How Can One Speed Up the Connection to a Hard Drive?

The advantage of getting a hot-swappable enclosure is it’s fully automatic. You can put in a new blank drive and it’ll start cloning it, without the computer ever knowing. You can pull out a drive (maybe close programs first) to get a snapshot of the drive at that time.

My “friend” is wary of any system which is fully automatic. One of his main concerns is a virus which corrupts his data without him even knowing it.

That seems like a rather expensive snapshot, no?

No. Tell him to use a dedicated backup program. A good one will compress the data before copying it, and will copy only those files (or portions of files) which have changed since the last backup. The time savings here will be significant.

For example, I use a program called DAR to periodically back up my data to an external drive. The first time I do a backup takes over an hour, but every subsequent backup (about every two to four weeks) takes only ten minutes, since DAR writes only the data which has been changed. DAR probably isn’t an option for your friend, but there are doubtless similar programs for his operating system.

Indeed. Use a proper dedicated backup program.
Backup every day. A business cannot afford to lose more than a day of work. Really less than that, but a day is about all that is practical. Personal stuff, and people might manage a little longer, but most people would be peeved if they lost the last two weeks email.

Something not mentioned is the actual amount of data churn. How big is a daily incremental backup? The OP says 50 to 100 GB total data, but the amount that changes each day significantly affects a useful strategy. For many cases, although incremental backups tend to get bigger the longer you are away from the baseline, the time you can usefully go just taking incrementals can be very large. If data churn is not large it becomes viable to keep a permanent record of daily changes, so that it is possible to select the state of the system at any time in the past. The Apple Mac OSX Timemachine system does this. There will be proper Windows equivalents. This may be the best solution. But it must be implemented with proper resilience in the backup media, with multiple copies of data, and off site storage. And occasional permanent archiving. Belt and braces.

Also, any real backup strategy tests the system from time to time. Actually go through the steps and recover your working data from backups to a new disk. Make sure you can do this, and you have not made some sort of mistake in the process. Do it from time to time to ensure that you have not got a problem somewhere. Proper backup systems should provide a way of checking this.
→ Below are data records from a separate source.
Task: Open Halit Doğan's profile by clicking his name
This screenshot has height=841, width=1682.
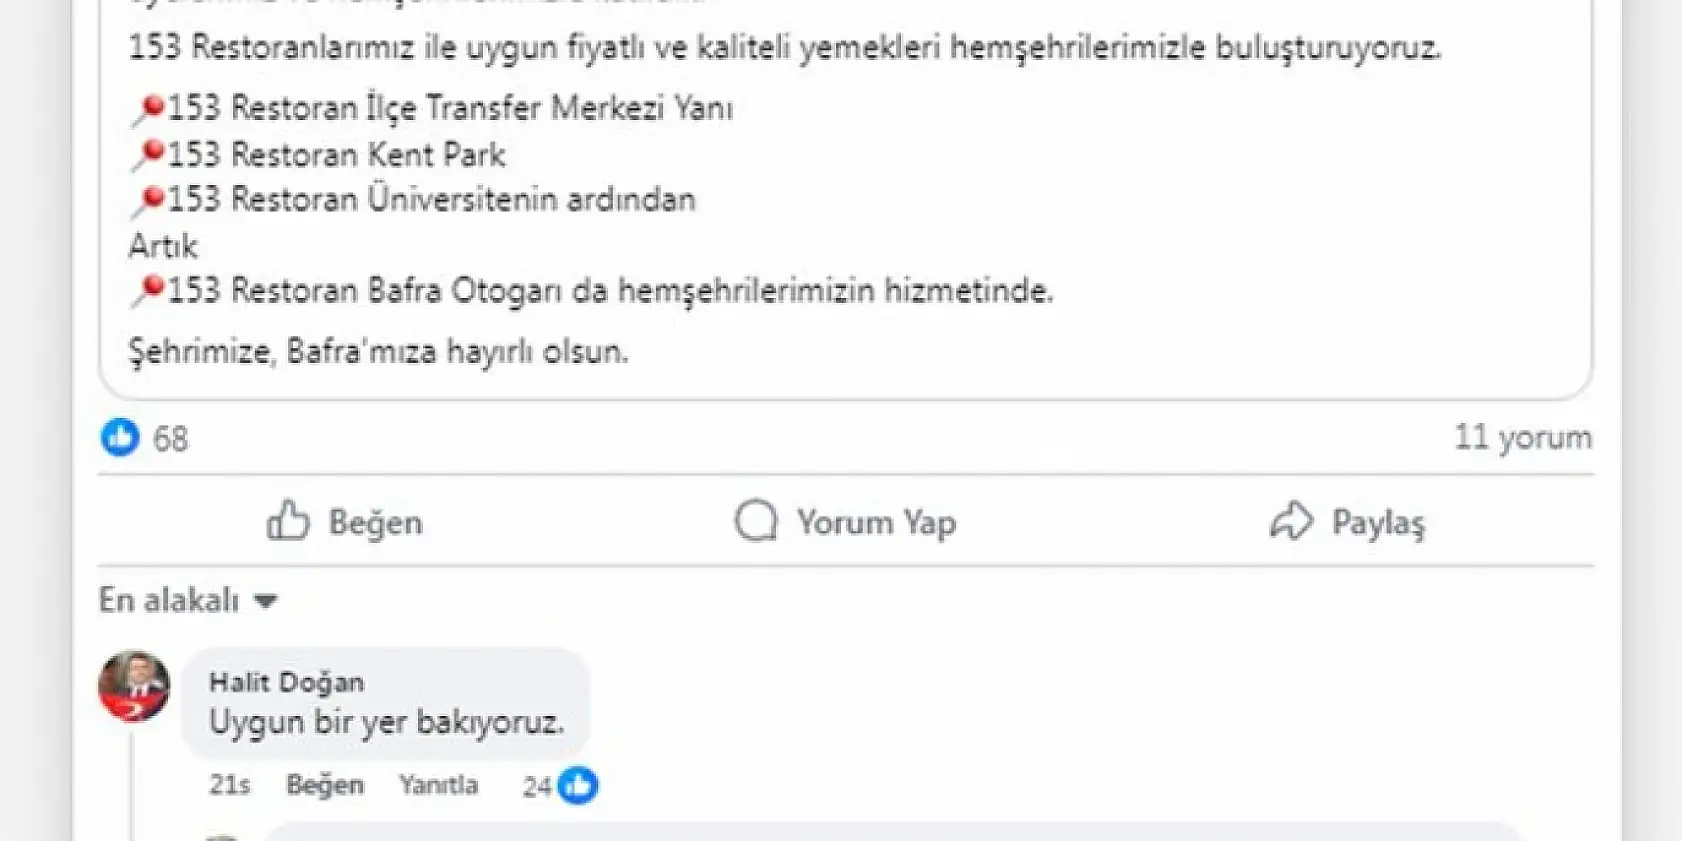Action: point(286,681)
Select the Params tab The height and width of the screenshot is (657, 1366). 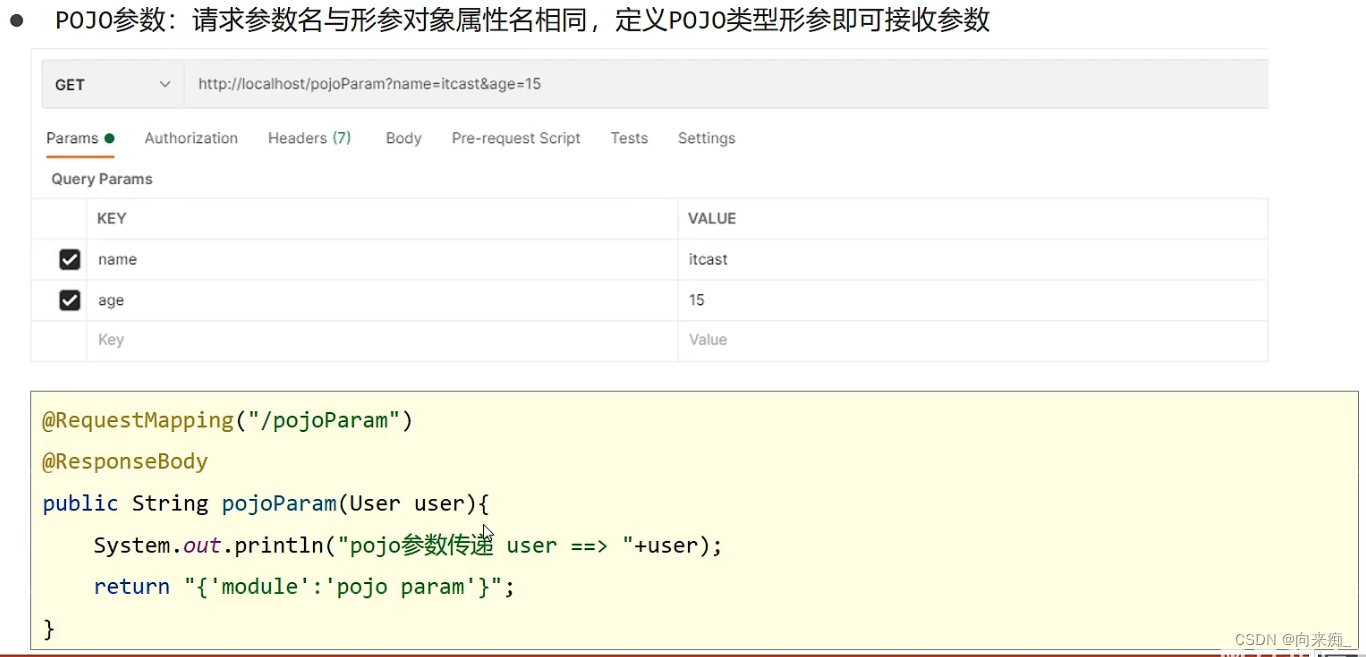(x=72, y=138)
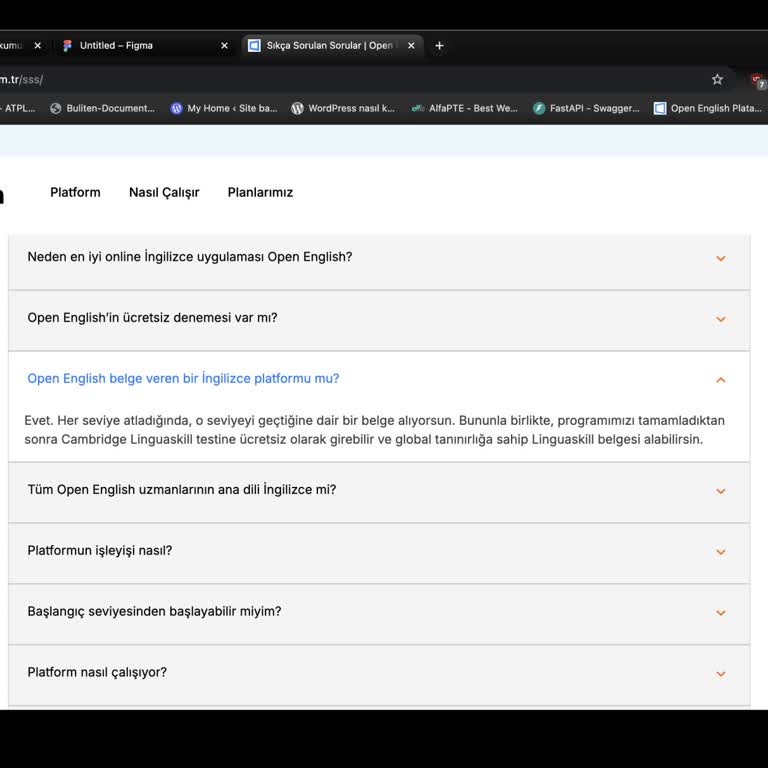Open the Platform menu item

coord(75,192)
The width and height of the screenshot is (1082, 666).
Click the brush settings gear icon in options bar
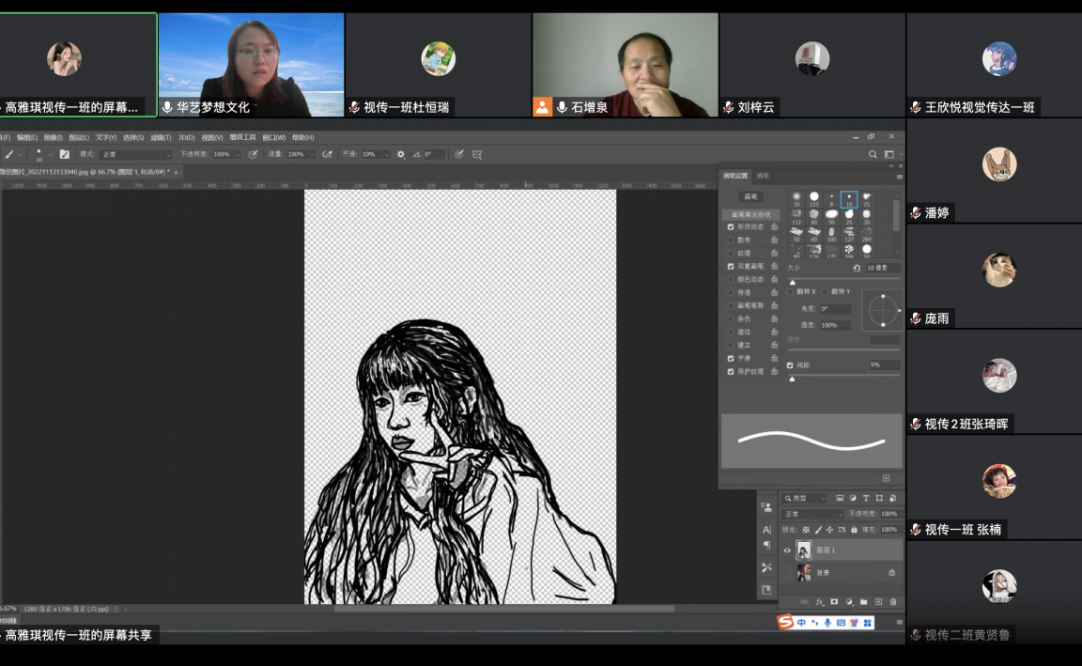pos(401,155)
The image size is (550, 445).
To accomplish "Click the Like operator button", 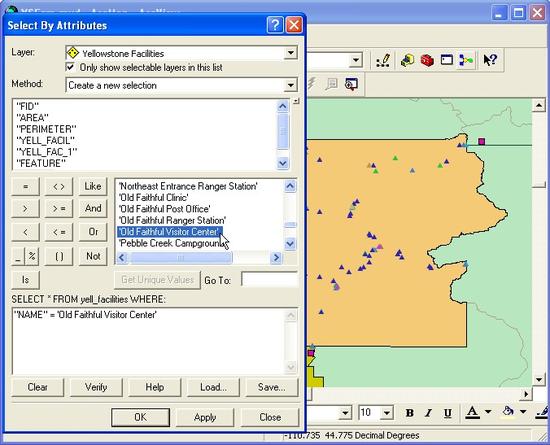I will (93, 186).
I used to teach system admin, and in the course used the very real example of a company that only discovered that their tape drive was defective when they came to read back their backups - finding a rack of blank tapes. The business failed soon after.

Well this is hardware, so it’s not susceptible to viruses. Plus, since you swap disks, even if the current one is compromised, your friend can fall back to the last one.

It’s not expensive, since the hard disks are reusable.